_Problem requirements_. Rewrite the lines from the one containing "Click the orange" through the end of the records, inclusive, changing "timeframe" to "interval" and leaving everything else as is. Leave the pictures out.
##### Listed records
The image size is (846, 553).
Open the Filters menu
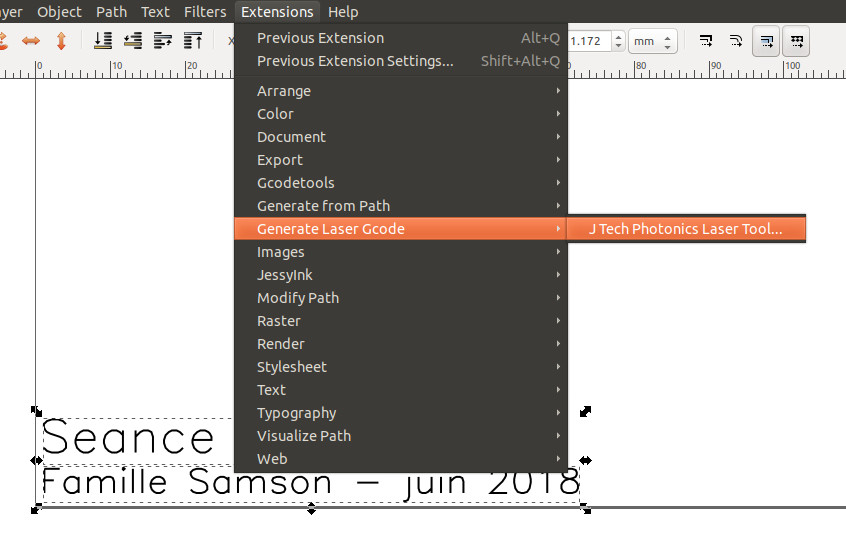point(205,12)
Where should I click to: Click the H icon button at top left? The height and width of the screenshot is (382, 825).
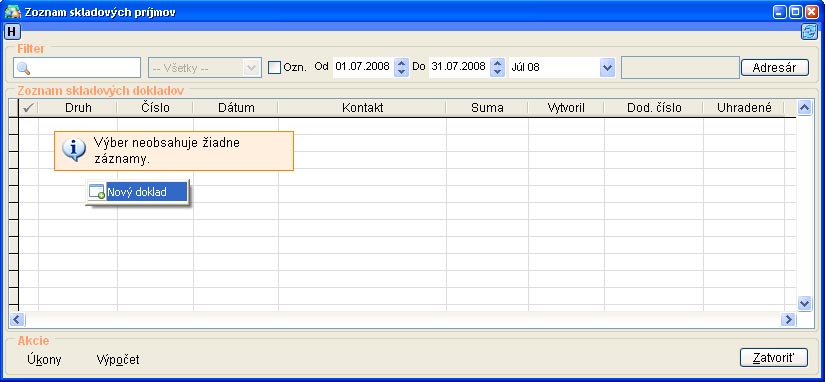tap(12, 32)
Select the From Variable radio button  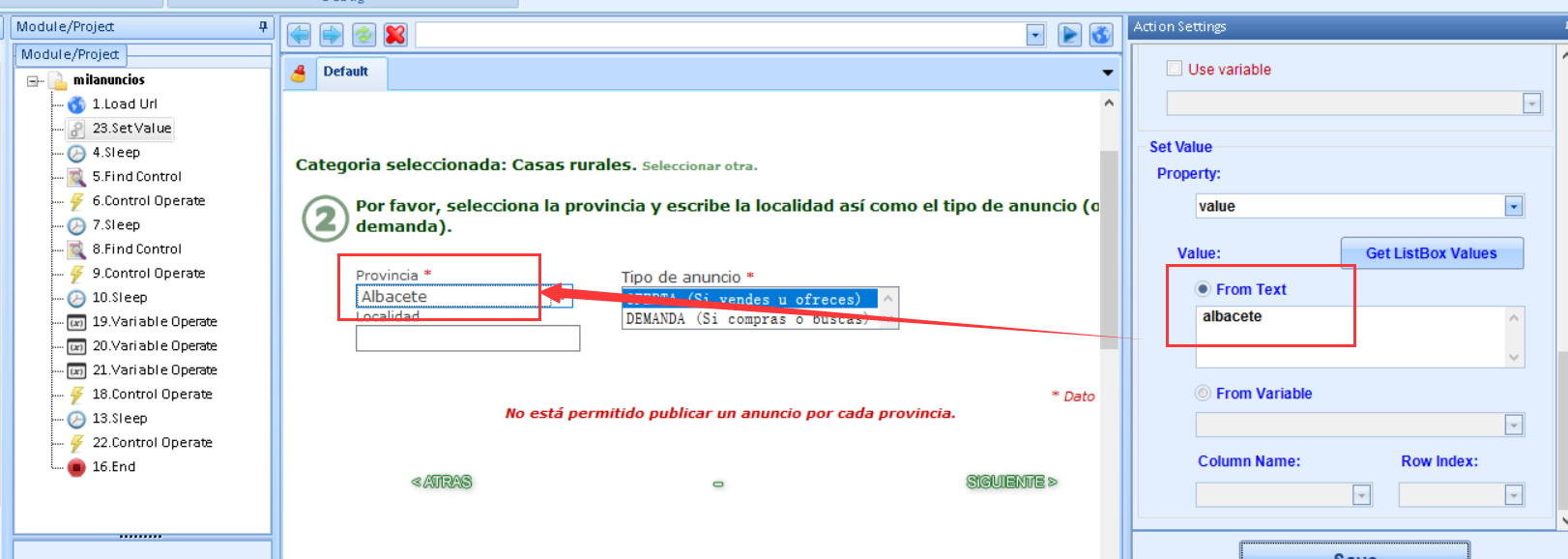pyautogui.click(x=1203, y=394)

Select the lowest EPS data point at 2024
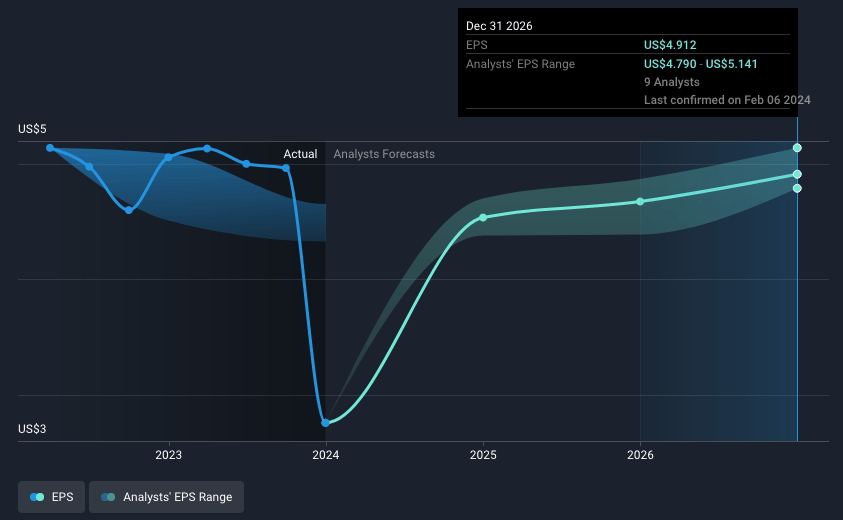click(326, 423)
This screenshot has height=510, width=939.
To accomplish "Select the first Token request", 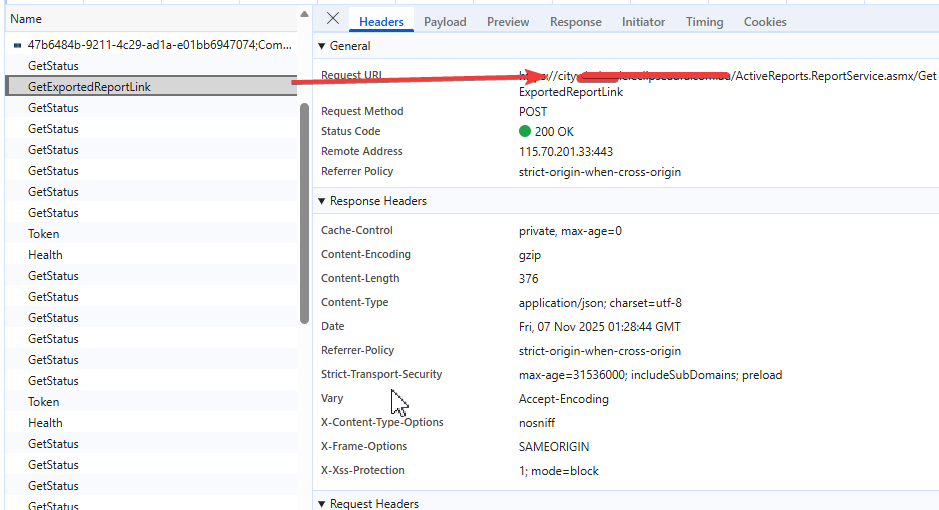I will 44,234.
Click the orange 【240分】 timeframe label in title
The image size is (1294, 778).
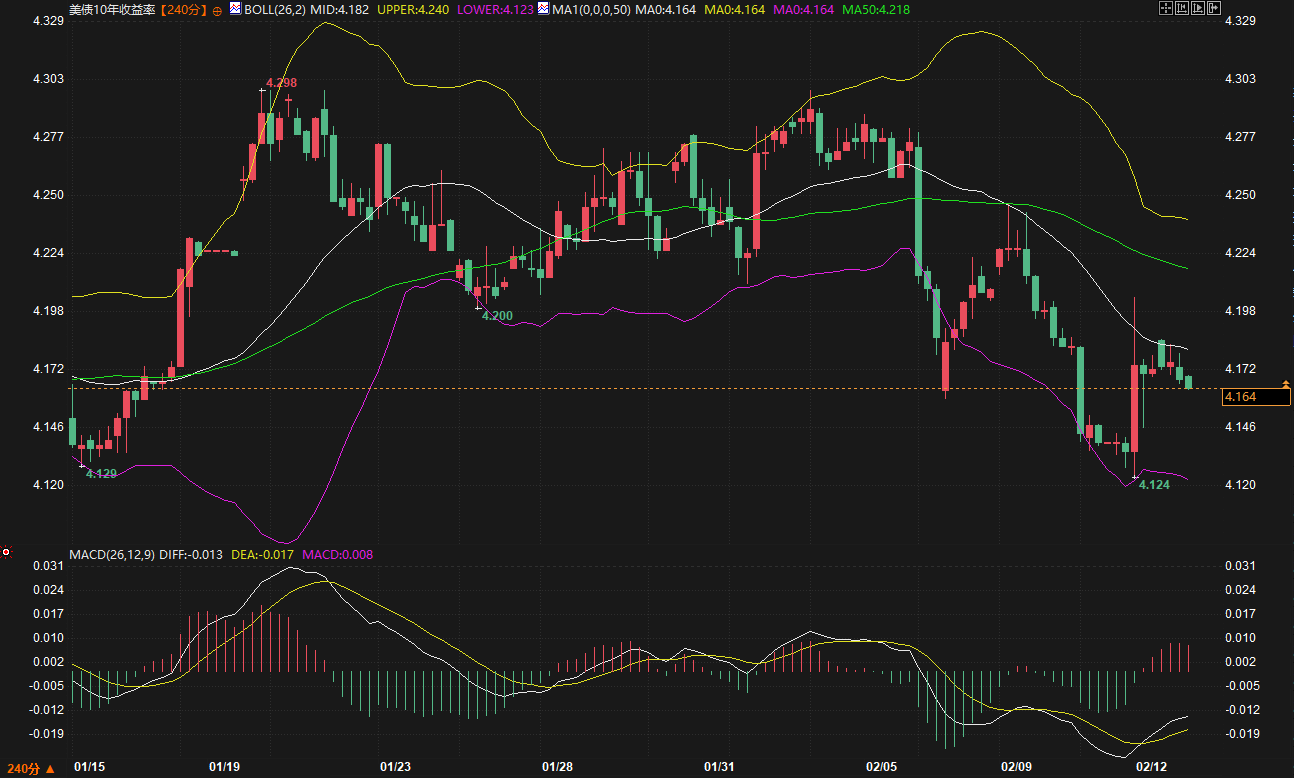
##########
_Solution to this problem_.
Click the orange 【240分】 interval label in title
The image size is (1294, 778).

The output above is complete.